Exercise directions — Count the lines in the listing below that contain the string "resolution", with case counting. Give only the number.

start Data for the task

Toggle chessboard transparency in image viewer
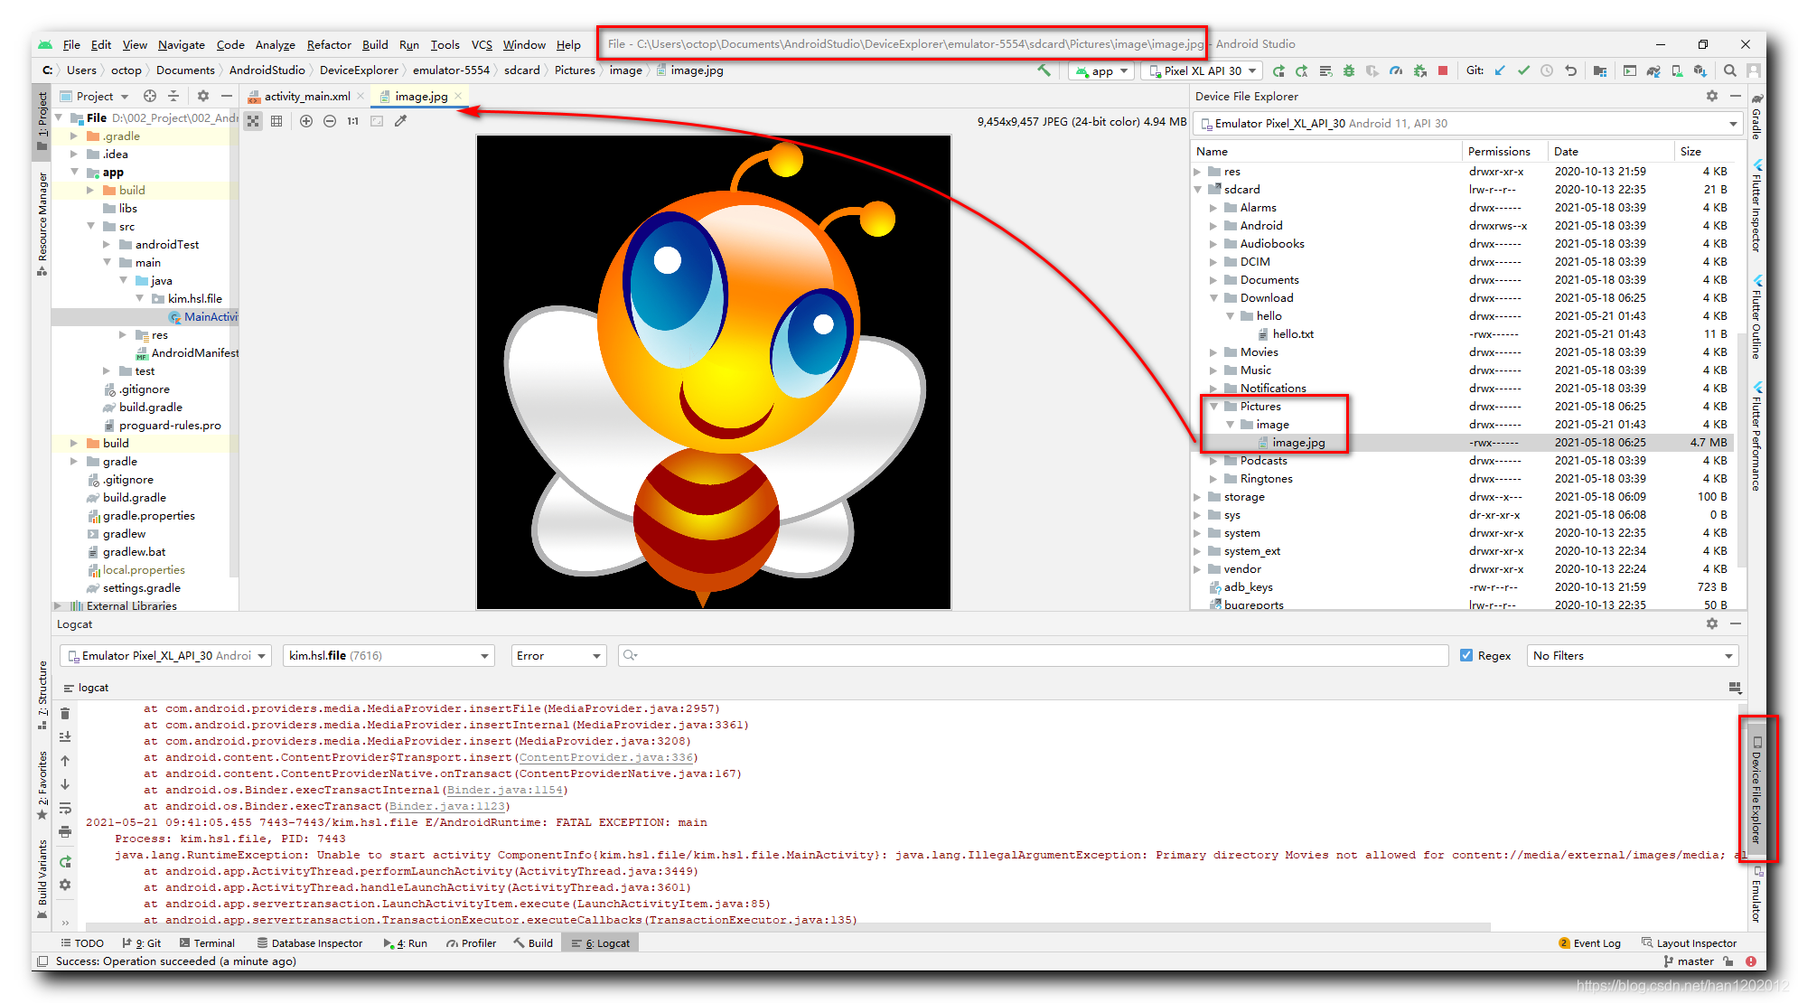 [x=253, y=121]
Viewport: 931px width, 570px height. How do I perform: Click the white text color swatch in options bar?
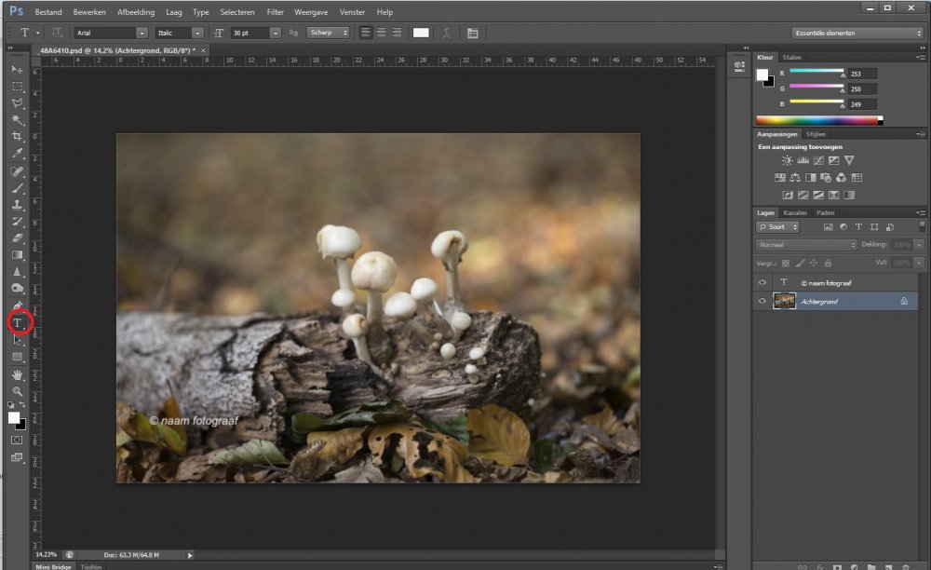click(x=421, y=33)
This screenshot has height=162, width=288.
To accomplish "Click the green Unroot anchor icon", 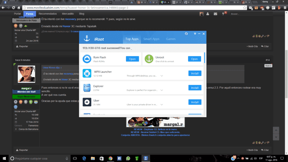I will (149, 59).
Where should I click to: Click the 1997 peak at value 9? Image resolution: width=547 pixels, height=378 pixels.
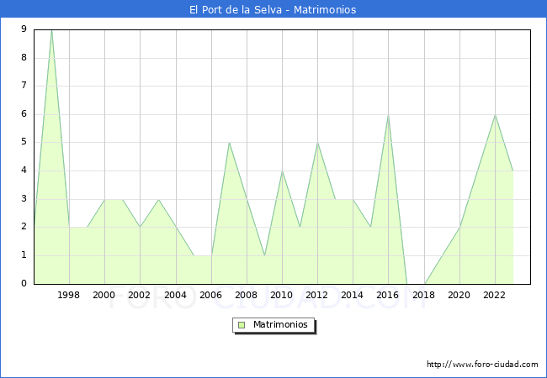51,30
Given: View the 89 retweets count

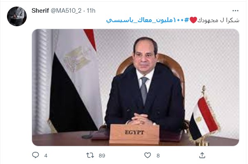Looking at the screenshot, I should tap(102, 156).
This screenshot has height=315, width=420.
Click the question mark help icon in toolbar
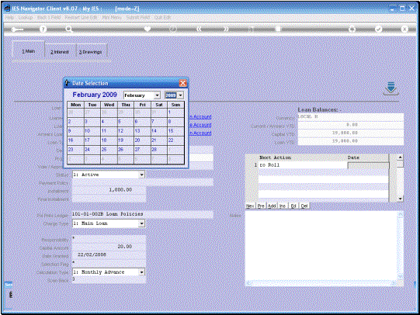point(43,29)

end Data for the task
start Data for the task

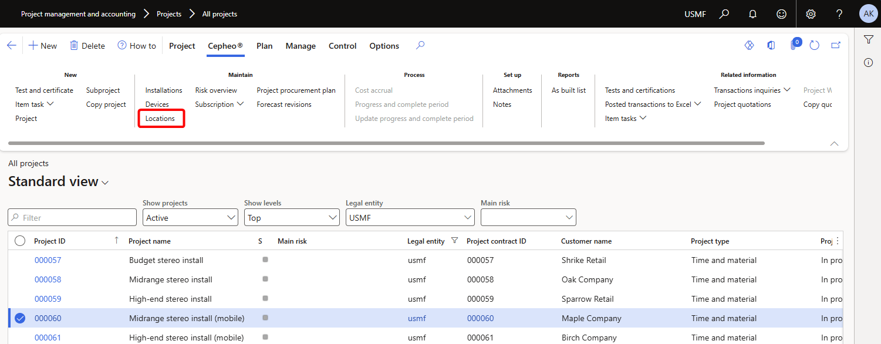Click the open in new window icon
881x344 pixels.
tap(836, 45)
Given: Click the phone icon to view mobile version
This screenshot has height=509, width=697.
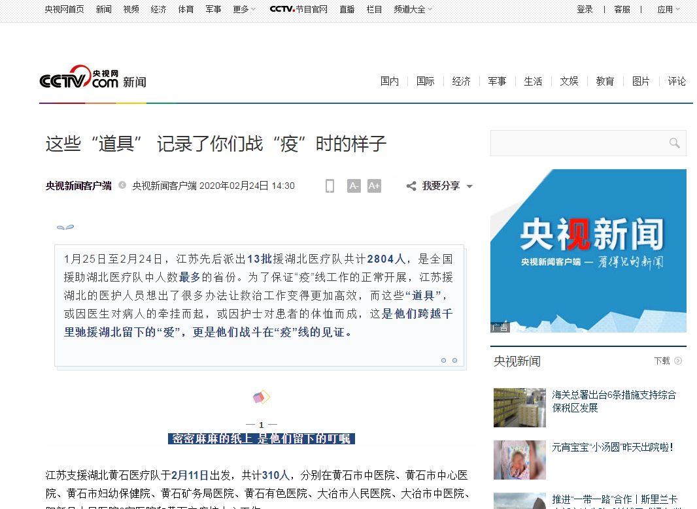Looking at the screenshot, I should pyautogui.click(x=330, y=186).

end Data for the task
start Data for the task

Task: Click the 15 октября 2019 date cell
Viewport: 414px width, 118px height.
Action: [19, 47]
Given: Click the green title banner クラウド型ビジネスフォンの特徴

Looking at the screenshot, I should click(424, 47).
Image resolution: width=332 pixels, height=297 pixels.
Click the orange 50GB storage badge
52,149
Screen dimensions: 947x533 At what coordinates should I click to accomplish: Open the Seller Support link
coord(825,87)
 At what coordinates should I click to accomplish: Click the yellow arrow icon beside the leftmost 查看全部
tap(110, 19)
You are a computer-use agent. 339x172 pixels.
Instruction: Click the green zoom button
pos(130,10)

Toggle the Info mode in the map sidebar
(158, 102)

end Data for the task

Result of the task — 2